Trotzdem noch mal ein paar Fragen zum besseren Verständnis und evtl. genauerer Fehlerdiagnose :

Welche Köder bzw. welche Hakengrösse nimmst Du denn standardmässig ?
Passiert es bei 'allen' grossen Fischen oder primär bei einer Spezies ?
Ist es in der warmen und kalten Jahreszeit gleich ?

Wie angelst Du denn ?
Stillwasser ? Über Grund ? Aufliegend ? 
Fließgewässer ? Nachschleifend ? Durchlauf ? 
verzögert + voraustreibend ?

Will hier jetzt nicht der Kuh das Kalb abfragen, aber ein paar genauere Angaben wären bestimmt hilfreich, um punktueller antworten / Dir helfen zu können.


----------



## TheDude (4. Mai 2015)

*AW: Passende Haken zum Stipp/Matchangeln mit der Pose?*

Okay, das war in der Tat etwas ungenau.. #t
Ich fische zur Zeit in einem mittelgroßen Moorsee, und zwar bevorzugt mit Stachelschweinposen und Hakengröße 8.
(ich weiß, das ist riesig, aber 1. fallen die VMC Matchhaken sehr klein aus, und zweitens kommt es oftmals vor, dass sich ein Karpfen an dem Köder (vorzugsweise Mais) vergreift.
Dass es an der Bissanzeige liegen könnte, hab ich mir auch schon gedacht, andererseits machte ich letztlich Bekanntschaft mit einer 47er Schleie, die den Haken wirklich tief drinnen hatte. Dadurch, dass es ein Schonhaken war, bekam ich den Haken schon raus, aber bei zwei sehr großen Brassen war es nicht der Fall. Das Problem war, dass die Fische gar nicht so lang mit der Pose herumspielten, und der Haken trotzdem gleich tief saß. Die Lage erschwert noch dazu, dass es viele Rotaugen gibt, die zaghaft und ähnlich wie die Schleien beißen.
Kann es sein, dass es auch an der Beköderung liegt?
Ich meine, die Fische haben sich den Haken, auf welchem sich immerhin 4 Maiskörner befanden, in null komma nigs reingezogen. Vielleicht mit weniger Körnern fischen?|kopfkrat
An der Bebleiung, hm, ich weiß nicht. Wisst ihr, es war zu dem Zeitpunkt, als die großen Fische gebissen haben. Ich konnte eigentlich die bisse perfekt erkennen.
Und nochmal zurück zu den Haken: ich hab mal irgendwo aufgeschnappt, dass Haken so gebogen sein können, dass sie am ehesten in der Lippe haken werden. oder so. ich rede wirres Zeug, ich weiß. Aber ich bin halt kein Hakenfreak (;

Achja, Selbsthakmontage mit Pose kommt mir im Nachhinein auch Idiotisch vor, haha


----------



## TheDude (4. Mai 2015)

*AW: Passende Haken zum Stipp/Matchangeln mit der Pose?*

Achja, ich vergaß, ich fische bevorzugt mit durchlaufmontage und knapp über dem Grund. Wie im vorherigen Text herauszulesen ist,beherbergt der See sämtliche Weißfischarten, in jeder Größe.
An der Größe der Pose dürfte es auch nicht liegen, die Posen, die ich verwende, liegen alles bei 2-4 Gramm.


----------



## HeinBlöd (4. Mai 2015)

*AW: Passende Haken zum Stipp/Matchangeln mit der Pose?*

Danke für die genaue Beschreibung.

Ich erkenne da jetzt auch nichts grundsätzlich falsches.
Wie feederbrassen schon sagte, würde ich am ehesten auch auf ein zu langes Vorfach bzw. zu grossen Abstand zwischen Haken und Bißanzeigeschrot tippen.

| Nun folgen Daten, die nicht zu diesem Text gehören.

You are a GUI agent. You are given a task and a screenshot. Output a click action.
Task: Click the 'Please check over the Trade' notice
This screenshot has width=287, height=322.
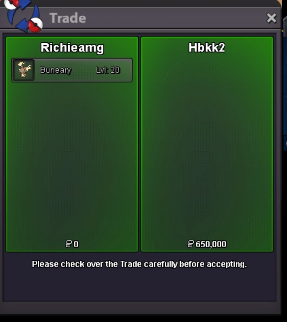pyautogui.click(x=139, y=264)
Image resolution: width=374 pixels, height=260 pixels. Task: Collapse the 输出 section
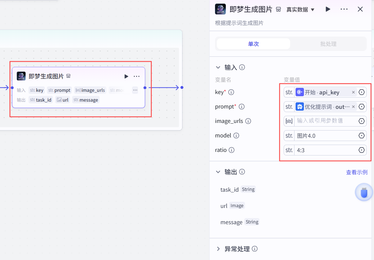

Wenn Du sagst, daß Du die Bisse sehr gut erkennen konntest..... Aber es kann natürlich sein, daß der Fisch schon länger am Köder zu Gange war, bevor Du eine Bißerkennung hattest.
Eigentlich müsste man an Deinen Posen das Gewicht von 4 Maiskörnern ( da Du ja treibend fischt ) sehen, bzw eine leichte Anhebung der Pose haben, wenn ein Fisch den Köder ins Maul nimmt ?!?

Oder vielleicht mal mit aufliegend und Hebemethode versuchen, um einen Vergleich zu haben ?

 Schwierige Sache.

Mal sehen, was andere hierzu noch meinen.


----------



## feederbrassen (4. Mai 2015)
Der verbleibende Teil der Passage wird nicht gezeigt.